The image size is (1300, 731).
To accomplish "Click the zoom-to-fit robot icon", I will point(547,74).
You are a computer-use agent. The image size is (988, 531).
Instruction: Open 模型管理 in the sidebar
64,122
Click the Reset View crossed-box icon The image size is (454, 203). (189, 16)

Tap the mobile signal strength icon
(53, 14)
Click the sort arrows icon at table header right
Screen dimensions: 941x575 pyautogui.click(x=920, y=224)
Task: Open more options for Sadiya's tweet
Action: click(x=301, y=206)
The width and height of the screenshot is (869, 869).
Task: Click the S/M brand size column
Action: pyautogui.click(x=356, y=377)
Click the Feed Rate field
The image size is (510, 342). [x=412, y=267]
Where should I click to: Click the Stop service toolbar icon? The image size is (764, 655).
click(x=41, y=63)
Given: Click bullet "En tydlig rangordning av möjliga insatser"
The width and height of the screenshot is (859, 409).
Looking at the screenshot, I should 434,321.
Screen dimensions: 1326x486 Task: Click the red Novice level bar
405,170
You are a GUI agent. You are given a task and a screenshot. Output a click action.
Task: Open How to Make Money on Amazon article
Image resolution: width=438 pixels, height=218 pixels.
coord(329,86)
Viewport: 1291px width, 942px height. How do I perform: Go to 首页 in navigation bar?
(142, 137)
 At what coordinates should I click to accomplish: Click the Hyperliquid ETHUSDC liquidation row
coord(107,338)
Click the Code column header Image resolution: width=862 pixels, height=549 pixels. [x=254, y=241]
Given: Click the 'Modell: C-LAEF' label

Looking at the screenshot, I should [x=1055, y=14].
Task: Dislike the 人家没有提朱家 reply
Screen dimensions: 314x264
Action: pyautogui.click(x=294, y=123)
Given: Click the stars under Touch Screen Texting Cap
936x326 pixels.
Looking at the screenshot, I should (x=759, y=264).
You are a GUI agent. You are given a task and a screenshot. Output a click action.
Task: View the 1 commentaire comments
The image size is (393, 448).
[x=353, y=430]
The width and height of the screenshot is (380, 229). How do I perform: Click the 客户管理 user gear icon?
•••••
* _WHAT THE EXERCISE ASKS_: Repeat the listing above without any change.

* _RESULT OF THIS EXERCISE_:
The image size is (1300, 731).
To accomplish "Click the zoom-to-fit robot icon", I will point(547,74).
You are a computer-use agent. The image size is (988, 531).
Instruction: Open 模型管理 in the sidebar
64,122
Click the Reset View crossed-box icon The image size is (454, 203). (189, 16)

Tap the mobile signal strength icon
(53, 14)
Click the sort arrows icon at table header right
Screen dimensions: 941x575 pyautogui.click(x=920, y=224)
Task: Open more options for Sadiya's tweet
Action: click(x=301, y=206)
The width and height of the screenshot is (869, 869).
Task: Click the S/M brand size column
Action: pyautogui.click(x=356, y=377)
Click the Feed Rate field
The image size is (510, 342). [x=412, y=267]
Where should I click to: Click the Stop service toolbar icon? The image size is (764, 655).
click(x=41, y=63)
Given: Click bullet "En tydlig rangordning av möjliga insatser"
The width and height of the screenshot is (859, 409).
Looking at the screenshot, I should 434,321.
Screen dimensions: 1326x486 Task: Click the red Novice level bar
405,170
You are a GUI agent. You are given a task and a screenshot. Output a click action.
Task: Open How to Make Money on Amazon article
Image resolution: width=438 pixels, height=218 pixels.
coord(329,86)
Viewport: 1291px width, 942px height. How do I perform: Go to 首页 in navigation bar?
(142, 137)
 At what coordinates should I click to accomplish: Click the Hyperliquid ETHUSDC liquidation row
coord(107,338)
Click the Code column header Image resolution: width=862 pixels, height=549 pixels. [x=254, y=241]
Given: Click the 'Modell: C-LAEF' label

Looking at the screenshot, I should [x=1055, y=14].
Task: Dislike the 人家没有提朱家 reply
Screen dimensions: 314x264
Action: pyautogui.click(x=294, y=123)
Given: Click the stars under Touch Screen Texting Cap
936x326 pixels.
Looking at the screenshot, I should (x=759, y=264).
You are a GUI agent. You are given a task and a screenshot. Output a click action.
Task: View the 1 commentaire comments
The image size is (393, 448).
[x=353, y=430]
The width and height of the screenshot is (380, 229). How do I perform: Click the 客户管理 user gear icon?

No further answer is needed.